_Work to complete_
Answer with a number only, giving how many lines in the data below include "will".

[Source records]
--------

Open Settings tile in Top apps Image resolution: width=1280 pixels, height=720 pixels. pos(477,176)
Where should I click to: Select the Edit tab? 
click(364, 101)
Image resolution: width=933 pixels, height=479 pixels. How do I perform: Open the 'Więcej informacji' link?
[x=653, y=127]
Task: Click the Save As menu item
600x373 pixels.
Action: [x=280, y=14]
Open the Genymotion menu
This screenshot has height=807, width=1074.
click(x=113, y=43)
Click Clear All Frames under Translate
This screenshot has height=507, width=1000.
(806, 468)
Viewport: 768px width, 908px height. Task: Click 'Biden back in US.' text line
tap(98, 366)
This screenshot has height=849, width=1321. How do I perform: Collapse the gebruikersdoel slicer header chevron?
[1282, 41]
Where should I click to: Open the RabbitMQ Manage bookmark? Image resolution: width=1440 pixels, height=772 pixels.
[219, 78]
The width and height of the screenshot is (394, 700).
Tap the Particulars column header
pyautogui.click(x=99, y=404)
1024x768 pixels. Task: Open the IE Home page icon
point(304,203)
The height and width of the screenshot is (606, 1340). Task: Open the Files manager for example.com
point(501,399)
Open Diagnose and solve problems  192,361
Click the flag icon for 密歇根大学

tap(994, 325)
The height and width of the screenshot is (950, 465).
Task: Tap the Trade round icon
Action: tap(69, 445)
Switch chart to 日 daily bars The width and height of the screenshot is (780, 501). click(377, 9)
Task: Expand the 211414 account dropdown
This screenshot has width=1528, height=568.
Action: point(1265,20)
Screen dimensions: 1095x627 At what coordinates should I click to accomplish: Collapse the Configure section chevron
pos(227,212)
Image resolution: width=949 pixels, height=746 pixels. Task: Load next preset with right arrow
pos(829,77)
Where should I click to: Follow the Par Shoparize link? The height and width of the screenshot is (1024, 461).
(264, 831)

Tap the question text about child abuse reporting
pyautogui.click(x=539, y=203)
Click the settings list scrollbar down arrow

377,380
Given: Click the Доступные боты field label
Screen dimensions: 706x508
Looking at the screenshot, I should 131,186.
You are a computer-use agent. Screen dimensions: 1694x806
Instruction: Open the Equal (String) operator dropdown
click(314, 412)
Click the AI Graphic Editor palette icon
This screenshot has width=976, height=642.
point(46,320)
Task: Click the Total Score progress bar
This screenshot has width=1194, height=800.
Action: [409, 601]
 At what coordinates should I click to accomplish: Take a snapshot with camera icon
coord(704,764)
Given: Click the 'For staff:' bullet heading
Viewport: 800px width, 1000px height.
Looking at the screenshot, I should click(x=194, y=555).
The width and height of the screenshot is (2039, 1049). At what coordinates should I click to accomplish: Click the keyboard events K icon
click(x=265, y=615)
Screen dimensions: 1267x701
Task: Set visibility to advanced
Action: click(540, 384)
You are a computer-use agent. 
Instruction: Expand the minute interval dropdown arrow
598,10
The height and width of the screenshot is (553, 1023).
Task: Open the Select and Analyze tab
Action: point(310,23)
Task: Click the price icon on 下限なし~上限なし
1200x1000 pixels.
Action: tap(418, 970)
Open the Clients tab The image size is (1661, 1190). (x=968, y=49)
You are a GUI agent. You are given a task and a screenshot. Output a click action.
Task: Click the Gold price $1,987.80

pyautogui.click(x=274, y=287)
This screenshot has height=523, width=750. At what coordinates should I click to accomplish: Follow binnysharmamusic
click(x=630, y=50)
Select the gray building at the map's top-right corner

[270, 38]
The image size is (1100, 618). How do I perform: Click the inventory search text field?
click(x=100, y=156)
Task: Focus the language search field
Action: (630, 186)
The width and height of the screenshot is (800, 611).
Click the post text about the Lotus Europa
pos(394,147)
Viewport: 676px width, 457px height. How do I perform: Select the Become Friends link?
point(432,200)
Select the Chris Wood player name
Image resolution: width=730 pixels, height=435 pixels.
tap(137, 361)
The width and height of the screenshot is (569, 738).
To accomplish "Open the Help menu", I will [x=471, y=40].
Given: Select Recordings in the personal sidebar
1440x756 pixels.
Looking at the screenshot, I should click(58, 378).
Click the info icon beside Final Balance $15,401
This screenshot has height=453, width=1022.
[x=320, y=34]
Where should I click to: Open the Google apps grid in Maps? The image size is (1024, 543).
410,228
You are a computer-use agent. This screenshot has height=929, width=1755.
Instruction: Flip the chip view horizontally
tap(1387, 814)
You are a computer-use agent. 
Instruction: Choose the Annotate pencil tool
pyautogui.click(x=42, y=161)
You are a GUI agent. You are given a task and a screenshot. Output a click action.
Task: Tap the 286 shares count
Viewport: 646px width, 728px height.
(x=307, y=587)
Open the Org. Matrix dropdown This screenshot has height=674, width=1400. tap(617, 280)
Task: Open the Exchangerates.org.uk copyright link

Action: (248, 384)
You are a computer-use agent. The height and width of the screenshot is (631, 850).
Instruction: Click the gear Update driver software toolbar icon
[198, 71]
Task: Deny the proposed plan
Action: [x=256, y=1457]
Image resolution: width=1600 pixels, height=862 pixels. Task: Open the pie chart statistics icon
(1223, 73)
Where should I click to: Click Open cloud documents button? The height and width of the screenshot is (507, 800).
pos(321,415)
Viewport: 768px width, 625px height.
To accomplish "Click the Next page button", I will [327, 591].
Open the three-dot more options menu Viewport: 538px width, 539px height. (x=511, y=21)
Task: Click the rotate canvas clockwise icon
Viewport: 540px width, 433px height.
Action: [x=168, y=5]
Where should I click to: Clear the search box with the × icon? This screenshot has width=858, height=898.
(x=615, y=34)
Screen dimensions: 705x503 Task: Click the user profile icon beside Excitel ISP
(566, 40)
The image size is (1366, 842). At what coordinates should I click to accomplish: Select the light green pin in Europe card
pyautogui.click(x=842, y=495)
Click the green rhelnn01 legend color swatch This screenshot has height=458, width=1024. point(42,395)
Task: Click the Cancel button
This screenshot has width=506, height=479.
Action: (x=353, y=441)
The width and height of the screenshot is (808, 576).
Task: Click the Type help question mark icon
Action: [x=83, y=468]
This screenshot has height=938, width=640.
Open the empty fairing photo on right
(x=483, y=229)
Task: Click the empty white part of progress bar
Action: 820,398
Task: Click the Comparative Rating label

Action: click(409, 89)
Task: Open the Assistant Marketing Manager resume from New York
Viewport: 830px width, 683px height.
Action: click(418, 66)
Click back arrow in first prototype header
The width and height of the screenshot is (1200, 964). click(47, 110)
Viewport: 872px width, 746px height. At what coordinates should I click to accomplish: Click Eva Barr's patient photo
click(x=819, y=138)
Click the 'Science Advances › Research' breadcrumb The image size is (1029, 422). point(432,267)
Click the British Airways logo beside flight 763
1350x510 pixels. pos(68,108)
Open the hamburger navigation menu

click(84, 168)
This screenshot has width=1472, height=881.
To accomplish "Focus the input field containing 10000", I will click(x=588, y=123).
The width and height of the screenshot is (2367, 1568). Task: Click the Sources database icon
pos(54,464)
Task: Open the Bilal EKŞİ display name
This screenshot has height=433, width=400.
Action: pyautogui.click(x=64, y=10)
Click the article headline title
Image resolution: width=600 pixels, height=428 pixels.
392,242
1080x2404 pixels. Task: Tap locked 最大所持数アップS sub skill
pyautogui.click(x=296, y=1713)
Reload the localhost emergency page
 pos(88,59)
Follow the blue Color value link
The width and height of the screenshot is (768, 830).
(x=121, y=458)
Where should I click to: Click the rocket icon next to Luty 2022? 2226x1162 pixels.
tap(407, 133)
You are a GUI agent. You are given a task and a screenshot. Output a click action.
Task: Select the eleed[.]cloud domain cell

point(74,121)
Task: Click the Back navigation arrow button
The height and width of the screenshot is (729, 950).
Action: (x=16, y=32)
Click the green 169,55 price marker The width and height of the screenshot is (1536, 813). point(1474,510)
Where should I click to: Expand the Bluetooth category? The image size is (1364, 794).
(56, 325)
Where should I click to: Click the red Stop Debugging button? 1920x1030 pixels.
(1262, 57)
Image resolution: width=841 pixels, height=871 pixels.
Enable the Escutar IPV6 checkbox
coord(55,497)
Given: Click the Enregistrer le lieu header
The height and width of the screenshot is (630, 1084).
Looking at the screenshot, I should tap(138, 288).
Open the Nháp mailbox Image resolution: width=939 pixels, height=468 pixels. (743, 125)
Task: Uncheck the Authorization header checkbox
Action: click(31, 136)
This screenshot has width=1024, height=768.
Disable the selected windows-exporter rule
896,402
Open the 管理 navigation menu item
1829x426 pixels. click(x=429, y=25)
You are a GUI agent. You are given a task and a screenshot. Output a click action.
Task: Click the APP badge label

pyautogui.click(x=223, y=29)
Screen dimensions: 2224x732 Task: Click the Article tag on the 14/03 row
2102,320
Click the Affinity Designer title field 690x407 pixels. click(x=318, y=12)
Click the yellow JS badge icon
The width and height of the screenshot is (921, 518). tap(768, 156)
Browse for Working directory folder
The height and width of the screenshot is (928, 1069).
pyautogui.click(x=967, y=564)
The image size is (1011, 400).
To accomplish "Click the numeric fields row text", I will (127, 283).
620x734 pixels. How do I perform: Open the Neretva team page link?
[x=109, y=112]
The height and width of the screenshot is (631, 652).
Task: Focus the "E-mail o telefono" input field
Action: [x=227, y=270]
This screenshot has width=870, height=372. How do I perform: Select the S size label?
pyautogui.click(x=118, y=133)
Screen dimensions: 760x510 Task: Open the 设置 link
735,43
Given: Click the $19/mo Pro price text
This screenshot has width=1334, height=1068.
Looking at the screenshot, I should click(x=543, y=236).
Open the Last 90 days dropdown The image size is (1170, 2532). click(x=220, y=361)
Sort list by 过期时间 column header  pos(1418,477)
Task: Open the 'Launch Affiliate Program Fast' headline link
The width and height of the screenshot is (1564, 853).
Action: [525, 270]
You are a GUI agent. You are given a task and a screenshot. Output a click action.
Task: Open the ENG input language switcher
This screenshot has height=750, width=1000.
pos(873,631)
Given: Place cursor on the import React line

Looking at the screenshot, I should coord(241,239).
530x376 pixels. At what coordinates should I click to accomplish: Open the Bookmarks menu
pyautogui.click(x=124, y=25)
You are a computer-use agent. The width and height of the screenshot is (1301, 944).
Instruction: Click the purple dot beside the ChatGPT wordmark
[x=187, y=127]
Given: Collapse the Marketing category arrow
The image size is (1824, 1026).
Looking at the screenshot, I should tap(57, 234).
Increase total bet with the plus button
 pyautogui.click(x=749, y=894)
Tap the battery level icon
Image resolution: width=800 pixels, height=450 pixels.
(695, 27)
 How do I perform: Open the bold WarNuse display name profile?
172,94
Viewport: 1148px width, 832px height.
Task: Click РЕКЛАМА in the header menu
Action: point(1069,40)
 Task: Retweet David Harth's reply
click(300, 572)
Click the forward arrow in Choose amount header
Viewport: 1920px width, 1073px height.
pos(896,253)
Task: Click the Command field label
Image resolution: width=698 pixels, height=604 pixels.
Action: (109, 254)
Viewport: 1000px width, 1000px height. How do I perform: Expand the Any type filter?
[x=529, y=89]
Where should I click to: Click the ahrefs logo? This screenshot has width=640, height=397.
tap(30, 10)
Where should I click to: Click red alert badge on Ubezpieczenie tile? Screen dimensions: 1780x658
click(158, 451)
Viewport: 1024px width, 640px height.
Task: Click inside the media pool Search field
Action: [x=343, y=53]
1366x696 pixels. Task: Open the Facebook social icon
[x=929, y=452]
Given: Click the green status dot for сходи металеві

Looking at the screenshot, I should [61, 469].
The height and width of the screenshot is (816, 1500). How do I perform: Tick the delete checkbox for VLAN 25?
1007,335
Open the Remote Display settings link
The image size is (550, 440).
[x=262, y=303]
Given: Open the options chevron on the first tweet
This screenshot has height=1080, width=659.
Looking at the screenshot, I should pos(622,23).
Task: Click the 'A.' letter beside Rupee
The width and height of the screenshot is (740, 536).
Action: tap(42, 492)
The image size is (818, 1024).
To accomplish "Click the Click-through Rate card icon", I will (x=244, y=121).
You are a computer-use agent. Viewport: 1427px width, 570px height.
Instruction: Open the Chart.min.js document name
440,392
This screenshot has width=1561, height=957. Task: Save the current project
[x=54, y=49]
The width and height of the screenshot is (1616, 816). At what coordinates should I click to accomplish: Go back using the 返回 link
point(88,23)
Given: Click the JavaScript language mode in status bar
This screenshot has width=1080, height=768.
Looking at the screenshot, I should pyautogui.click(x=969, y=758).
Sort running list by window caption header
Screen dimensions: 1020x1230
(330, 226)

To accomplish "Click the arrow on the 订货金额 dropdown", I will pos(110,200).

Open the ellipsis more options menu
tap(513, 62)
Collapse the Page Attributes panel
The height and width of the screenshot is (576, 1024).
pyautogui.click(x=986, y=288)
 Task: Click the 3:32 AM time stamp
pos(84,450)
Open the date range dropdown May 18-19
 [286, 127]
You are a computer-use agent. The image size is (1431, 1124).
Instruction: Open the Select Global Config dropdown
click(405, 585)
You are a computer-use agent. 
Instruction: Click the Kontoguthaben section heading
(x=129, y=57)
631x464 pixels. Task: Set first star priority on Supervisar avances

--------

_Exercise output_
6